17 Classification Review

Settling In

Sit with your assigned group
Catch up on any recent messages you’ve missed on Slack
Open Group Assignment 2

Announcements

Upcoming Deadlines:

HW5: end-of-day Friday, April 4
Group Assignment 2: end-of-day Wednesday, April 9
Quiz 2: in class Thursday, April 10
Learning Reflection 2: end-of-day Tuesday, April 15

Small Group Discussion

Discuss Questions 1–5 with your group. Then, prepare to share answers, questions, etc. with the rest of the class.

Question 1

Trees vs Forests:

What is the difference between a tree and a forest? (in ML, not nature)
How do I predict the outcome of a new observation using a tree? What about a forest?
What is a potential advantage of using a forest compared to a tree? What is a potential drawback?

Question 2

Bagging vs Random Forests:

How are these techniques similar?
How do they differ?

Question 3

CV vs OOB:

What does OOB stand for?
Why do we typically use OOB metrics instead of CV metrics when evaluating forests?
Are these in-sample or out-of-sample metrics? Why does it matter?

Question 4

Review the learning goals for Units 4 and 5 listed on the course webpage.

Rate your confidence about/current level of understanding for each of these items, on a scale of 1 to 5, where:

1 = I have never heard of this
5 = I could correctly answer a question about this right now, without notes

Across your entire group:

Which topic are you collectively most confident about?
Least confident?
Most split (ie some confident, some not)?

Question 5

Discuss your study strategies:

How did you study for Quiz 1?
Is there anything you found to be particularly helpful?
Is there anything you are planning to try differently for this next quiz?
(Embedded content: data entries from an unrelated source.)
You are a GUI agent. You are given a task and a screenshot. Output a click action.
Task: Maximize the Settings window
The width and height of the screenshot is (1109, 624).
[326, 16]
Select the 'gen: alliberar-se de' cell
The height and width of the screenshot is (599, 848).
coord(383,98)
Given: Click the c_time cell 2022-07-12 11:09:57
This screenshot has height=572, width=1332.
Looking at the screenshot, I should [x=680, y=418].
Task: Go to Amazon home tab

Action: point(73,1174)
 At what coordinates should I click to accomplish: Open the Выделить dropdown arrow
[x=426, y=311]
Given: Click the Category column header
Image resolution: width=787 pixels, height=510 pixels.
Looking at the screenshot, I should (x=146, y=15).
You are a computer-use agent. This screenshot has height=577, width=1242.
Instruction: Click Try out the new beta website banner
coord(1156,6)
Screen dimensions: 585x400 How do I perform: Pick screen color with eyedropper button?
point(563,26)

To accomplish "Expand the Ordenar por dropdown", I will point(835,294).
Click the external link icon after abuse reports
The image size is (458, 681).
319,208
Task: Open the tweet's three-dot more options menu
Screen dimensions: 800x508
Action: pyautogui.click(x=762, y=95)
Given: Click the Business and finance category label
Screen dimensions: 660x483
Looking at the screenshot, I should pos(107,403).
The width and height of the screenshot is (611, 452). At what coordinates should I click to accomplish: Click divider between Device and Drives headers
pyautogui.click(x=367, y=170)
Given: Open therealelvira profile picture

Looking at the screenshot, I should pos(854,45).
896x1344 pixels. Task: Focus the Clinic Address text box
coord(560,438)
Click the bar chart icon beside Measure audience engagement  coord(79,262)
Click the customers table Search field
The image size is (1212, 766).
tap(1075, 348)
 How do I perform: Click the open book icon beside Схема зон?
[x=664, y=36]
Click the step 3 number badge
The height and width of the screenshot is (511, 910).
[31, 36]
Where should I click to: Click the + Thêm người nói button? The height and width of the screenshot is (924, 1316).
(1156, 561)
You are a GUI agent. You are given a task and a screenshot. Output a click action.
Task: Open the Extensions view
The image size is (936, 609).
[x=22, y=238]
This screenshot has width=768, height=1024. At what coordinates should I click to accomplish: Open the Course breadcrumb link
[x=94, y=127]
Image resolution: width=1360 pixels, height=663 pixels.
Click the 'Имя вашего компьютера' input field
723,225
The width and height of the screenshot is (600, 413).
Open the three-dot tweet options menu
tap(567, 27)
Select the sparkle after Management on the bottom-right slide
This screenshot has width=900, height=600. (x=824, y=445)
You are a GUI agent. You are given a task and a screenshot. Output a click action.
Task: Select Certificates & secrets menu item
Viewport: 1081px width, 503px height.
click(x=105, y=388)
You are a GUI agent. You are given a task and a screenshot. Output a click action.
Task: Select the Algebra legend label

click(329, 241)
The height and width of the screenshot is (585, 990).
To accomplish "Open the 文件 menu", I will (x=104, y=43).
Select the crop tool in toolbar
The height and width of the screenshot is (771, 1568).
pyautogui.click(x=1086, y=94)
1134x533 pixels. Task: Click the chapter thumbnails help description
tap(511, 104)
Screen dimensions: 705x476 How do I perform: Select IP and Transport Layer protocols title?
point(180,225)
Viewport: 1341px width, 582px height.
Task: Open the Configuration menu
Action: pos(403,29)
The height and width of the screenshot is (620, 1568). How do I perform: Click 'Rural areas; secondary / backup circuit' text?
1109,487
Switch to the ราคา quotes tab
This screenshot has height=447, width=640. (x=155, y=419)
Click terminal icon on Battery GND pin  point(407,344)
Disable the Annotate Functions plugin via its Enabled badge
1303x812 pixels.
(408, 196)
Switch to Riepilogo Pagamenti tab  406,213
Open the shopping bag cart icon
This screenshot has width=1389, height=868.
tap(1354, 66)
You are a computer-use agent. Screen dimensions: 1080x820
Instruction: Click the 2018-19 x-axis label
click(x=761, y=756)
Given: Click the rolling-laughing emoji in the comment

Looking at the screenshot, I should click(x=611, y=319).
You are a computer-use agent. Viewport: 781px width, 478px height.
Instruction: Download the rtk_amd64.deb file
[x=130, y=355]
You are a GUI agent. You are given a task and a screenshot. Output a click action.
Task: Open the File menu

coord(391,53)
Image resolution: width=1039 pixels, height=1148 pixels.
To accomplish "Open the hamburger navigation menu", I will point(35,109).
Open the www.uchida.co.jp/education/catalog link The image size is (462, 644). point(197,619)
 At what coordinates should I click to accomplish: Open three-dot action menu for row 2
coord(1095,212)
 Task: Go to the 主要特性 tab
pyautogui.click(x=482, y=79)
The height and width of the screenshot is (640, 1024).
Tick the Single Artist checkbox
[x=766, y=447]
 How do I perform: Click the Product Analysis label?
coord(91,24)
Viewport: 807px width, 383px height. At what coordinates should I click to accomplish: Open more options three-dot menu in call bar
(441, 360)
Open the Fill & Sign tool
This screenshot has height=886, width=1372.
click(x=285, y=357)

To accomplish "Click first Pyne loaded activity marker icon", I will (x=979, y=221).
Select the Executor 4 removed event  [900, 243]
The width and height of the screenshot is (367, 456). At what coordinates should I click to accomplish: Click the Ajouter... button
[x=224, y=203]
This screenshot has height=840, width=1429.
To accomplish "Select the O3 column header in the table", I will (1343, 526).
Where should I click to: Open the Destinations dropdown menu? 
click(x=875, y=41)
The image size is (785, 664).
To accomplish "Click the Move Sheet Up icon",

Notes: Preparing for Quiz 2

Logistics

Content:

Classification (Units 4–5)
Questions will range in style: multiple choice, fill in the blank, short response, matching, etc.

Part 1:

focused on concepts
on paper
closed people, closed notes

Part 2:

focused on code
on paper
closed people, instructor-provided notesheet

Study Tips

Complete the provided review activities:
- Group Assignment 2 (starting in class today!)
- Concept Maps (see below)
- tidymodels Code Comparison (see below)
Create a study guide using the “Learning Goals” page on the course website
Review past checkpoints, in-class exercises, and homework problems (and try quizzing yourself!)
For Part 2:
- Focus on patterns in code, functions we’ve seen many times, etc.
- Resources: tidymodels code comparison, R Notes in course manual, HW3 Exercise 4 (try replicating with the new classification tools), …
Come to office hours with questions!

Study Resources (Review After Class)

STAT 253 is a survey course of statistical machine learning techniques and concepts. It’s important to continuously reflect on these and how they fit together.

Though you won’t hand anything in, you’re strongly encouraged to complete this activity. This material is designed to help you reflect upon:

ML concepts
- enduring, big picture concepts
- technical concepts
- tidymodels code

Follow the links below and make a copy of the STAT 253 concept maps (or find and modify the copy you made while reviewing the regression unit).

You’ll be given some relevant prompts below, but you should use these materials in whatever way suits you! Take notes, add more content, rearrange, etc.

STAT 253 concept maps

Review slides 6–7 (classification) of the concept map, and mark up slides 1, 6, and 7 with respect to the prompts below.

Enduring, big picture concepts

IMPORTANT to your learning: Respond in your own words.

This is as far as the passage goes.